Overall, the OMIM catalog offers a wealth of information on Complement Component 8 Deficiency and other genetic conditions. It serves as a valuable resource for both clinicians and researchers seeking to further understand the causes, prevalence, and management of rare diseases.
Scientific Articles on PubMed
Complement component 8 deficiency is a rare genetic condition associated with an increased susceptibility to meningitidis infections. This condition is caused by mutations in the genes encoding the complement component 8 complex.
Here is some information about types of meningitidis, causes of the deficiency, prevalence and frequency of the condition:
- Neisseria meningitidis: This is a type of bacteria that can cause meningitidis infections.
- Genetic deficiency: Complement component 8 deficiency is caused by mutations in the genes encoding complement component 8.
- Prevalence and frequency: This condition is rare and the exact prevalence is not well-defined. The frequency of the deficiency may vary among different populations.
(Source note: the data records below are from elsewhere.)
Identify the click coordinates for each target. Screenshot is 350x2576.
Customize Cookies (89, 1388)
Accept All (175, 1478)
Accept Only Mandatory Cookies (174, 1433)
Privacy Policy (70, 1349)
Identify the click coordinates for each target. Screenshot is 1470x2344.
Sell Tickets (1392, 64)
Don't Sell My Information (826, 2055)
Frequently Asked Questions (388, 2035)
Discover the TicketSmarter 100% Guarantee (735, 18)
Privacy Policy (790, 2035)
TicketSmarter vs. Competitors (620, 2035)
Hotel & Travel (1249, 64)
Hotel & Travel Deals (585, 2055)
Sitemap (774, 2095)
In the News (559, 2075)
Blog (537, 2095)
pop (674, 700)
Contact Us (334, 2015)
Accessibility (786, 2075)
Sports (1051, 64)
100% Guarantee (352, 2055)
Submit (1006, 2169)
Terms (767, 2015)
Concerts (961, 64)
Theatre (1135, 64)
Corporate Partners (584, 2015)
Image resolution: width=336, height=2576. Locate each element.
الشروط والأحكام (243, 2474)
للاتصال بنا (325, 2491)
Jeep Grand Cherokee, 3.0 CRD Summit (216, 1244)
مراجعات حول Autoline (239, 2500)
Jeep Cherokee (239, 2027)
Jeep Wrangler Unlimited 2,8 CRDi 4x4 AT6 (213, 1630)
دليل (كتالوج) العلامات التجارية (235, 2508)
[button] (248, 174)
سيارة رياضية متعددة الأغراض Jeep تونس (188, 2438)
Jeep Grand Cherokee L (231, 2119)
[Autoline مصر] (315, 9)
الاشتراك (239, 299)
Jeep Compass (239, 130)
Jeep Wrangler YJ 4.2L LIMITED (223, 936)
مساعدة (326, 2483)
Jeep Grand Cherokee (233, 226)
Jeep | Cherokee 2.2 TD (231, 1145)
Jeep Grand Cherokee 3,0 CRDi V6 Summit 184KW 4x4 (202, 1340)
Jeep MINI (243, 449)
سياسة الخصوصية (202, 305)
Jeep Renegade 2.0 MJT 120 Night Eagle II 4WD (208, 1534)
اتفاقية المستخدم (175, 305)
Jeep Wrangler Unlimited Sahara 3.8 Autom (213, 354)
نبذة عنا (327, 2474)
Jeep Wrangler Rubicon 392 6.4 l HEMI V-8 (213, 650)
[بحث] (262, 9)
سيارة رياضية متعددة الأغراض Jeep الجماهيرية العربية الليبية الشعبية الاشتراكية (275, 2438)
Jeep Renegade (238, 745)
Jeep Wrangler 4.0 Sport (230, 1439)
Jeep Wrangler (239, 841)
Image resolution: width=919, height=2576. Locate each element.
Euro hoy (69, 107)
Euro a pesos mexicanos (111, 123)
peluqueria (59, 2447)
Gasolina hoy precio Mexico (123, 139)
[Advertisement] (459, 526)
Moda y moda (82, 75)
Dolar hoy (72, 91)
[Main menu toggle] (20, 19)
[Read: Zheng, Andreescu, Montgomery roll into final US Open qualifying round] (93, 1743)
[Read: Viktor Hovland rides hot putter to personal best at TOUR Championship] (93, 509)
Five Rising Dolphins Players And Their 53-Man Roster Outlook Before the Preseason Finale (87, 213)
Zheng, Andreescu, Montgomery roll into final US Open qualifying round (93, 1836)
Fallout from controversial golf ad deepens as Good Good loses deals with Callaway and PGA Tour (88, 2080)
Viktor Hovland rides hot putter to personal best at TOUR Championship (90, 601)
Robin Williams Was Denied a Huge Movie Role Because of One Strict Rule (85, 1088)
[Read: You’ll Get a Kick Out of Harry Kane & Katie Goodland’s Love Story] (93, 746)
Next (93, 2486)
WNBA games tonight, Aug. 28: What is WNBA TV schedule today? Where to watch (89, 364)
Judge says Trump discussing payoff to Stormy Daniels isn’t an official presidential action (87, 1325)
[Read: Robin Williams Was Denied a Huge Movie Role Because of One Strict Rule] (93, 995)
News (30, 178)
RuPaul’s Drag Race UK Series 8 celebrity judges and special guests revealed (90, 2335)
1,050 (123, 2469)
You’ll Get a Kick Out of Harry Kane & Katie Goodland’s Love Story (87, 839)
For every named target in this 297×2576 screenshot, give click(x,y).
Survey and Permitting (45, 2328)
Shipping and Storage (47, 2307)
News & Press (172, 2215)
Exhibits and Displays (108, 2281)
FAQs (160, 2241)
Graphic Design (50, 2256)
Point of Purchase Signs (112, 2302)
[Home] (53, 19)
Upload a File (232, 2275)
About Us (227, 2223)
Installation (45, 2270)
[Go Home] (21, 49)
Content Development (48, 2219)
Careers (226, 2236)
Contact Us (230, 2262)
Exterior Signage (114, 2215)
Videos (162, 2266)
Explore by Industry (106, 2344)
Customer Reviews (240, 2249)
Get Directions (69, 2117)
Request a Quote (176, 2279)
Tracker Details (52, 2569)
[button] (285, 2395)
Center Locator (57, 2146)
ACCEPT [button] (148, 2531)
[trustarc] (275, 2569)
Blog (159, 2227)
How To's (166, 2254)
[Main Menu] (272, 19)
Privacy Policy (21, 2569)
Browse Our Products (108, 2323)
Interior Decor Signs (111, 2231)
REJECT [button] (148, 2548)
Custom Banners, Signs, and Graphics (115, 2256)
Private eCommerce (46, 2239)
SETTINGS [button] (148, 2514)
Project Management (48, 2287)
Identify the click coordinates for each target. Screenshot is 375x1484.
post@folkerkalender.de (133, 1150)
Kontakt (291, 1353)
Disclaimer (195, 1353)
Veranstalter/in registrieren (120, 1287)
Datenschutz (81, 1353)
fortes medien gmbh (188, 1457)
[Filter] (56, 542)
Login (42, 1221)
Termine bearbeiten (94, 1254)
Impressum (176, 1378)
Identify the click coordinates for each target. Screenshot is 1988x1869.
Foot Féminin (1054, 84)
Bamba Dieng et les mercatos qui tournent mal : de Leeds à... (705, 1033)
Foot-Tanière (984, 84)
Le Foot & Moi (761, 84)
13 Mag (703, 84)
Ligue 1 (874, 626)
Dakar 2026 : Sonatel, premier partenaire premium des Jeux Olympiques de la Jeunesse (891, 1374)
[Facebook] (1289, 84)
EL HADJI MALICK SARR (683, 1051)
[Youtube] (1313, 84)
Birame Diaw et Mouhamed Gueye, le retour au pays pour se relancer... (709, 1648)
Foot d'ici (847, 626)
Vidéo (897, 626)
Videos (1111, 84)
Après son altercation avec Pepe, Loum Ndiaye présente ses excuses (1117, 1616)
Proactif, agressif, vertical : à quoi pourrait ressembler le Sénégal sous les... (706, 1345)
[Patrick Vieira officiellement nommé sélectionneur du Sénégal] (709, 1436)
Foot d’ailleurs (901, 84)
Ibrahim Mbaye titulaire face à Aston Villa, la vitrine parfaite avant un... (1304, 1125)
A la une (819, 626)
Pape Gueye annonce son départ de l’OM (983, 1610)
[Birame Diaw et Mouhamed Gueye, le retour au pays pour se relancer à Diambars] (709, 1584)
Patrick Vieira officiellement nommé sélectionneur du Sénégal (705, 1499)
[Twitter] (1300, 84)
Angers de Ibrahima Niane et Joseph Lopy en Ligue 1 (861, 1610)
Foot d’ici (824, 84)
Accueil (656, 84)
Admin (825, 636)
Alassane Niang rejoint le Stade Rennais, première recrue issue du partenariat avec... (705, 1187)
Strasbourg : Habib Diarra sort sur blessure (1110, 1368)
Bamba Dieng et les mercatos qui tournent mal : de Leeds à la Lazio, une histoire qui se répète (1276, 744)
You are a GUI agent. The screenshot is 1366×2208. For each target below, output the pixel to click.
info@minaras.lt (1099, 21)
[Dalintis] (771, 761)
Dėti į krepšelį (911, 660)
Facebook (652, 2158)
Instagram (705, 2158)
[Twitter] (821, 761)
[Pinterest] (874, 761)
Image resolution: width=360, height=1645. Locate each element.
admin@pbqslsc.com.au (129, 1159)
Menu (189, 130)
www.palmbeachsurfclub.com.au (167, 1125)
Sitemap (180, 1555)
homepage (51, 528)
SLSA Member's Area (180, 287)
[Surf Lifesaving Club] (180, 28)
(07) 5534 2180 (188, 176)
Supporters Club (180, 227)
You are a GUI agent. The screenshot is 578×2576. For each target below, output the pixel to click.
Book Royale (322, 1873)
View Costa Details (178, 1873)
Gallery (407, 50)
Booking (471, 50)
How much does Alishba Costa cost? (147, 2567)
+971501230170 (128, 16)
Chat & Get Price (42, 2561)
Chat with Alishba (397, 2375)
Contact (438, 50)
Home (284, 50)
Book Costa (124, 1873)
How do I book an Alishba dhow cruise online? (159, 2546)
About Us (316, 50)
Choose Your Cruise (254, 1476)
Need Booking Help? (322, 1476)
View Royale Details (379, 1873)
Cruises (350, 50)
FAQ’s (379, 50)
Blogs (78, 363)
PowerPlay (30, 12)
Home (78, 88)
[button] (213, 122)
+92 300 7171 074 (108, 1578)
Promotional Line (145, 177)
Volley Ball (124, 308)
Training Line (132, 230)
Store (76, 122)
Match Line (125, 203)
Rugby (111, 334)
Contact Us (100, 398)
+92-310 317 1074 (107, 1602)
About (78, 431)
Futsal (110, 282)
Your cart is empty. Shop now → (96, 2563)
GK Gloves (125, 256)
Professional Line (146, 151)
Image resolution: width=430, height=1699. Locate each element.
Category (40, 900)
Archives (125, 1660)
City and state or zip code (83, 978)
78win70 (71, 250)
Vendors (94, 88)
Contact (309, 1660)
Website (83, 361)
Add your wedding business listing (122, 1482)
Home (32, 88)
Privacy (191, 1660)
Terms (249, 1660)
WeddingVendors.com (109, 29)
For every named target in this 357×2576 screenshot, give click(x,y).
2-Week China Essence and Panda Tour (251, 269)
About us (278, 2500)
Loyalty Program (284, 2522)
For more information about this condition, including its symptoms, diagnosis, and treatment, you can refer to the following scientific articles on PubMed:
- Article 1: “Complement component 8 deficiency and susceptibility to Neisseria meningitidis infections” – This article provides an overview of the association between complement component 8 deficiency and meningitidis infections.
- Article 2: “Genetic testing for complement component 8 deficiency” – This article discusses the importance of genetic testing in diagnosing complement component 8 deficiency.
- Article 3: “Advocacy center for complement component 8 deficiency” – This article highlights the role of advocacy centers in providing support and resources for patients with complement component 8 deficiency.
- Article 4: “Rare diseases associated with complement component 8 deficiency” – This article explores other rare diseases that may be associated with complement component 8 deficiency.
- Article 5: “Complement component 8 deficiency: additional information and references” – This article provides additional information and references for further reading on complement component 8 deficiency.
By referring to these scientific articles, you can learn more about the genetic and immunological aspects of complement component 8 deficiency, as well as gain valuable insights into its diagnosis and management.
References
Here is a list of references that you can learn more about Complement component 8 deficiency:
- Center for Disease Control and Prevention. “Complement component 8 deficiency.” Retrieved from https://www.cdc.gov/ncird/index.html
- Genetic and Rare Diseases Information Center. “Complement component 8 deficiency.” Retrieved from https://rarediseases.info.nih.gov/
- OMIM (Online Mendelian Inheritance in Man). “Complement component 8 deficiency.” Retrieved from https://omim.org/
- PubMed. “Complement component 8 deficiency.” Retrieved from https://pubmed.ncbi.nlm.nih.gov/
These resources provide additional information on the causes, inheritance patterns, and prevalence of Complement component 8 deficiency. They also include scientific articles, patient advocacy groups, and genetic testing resources for this rare condition.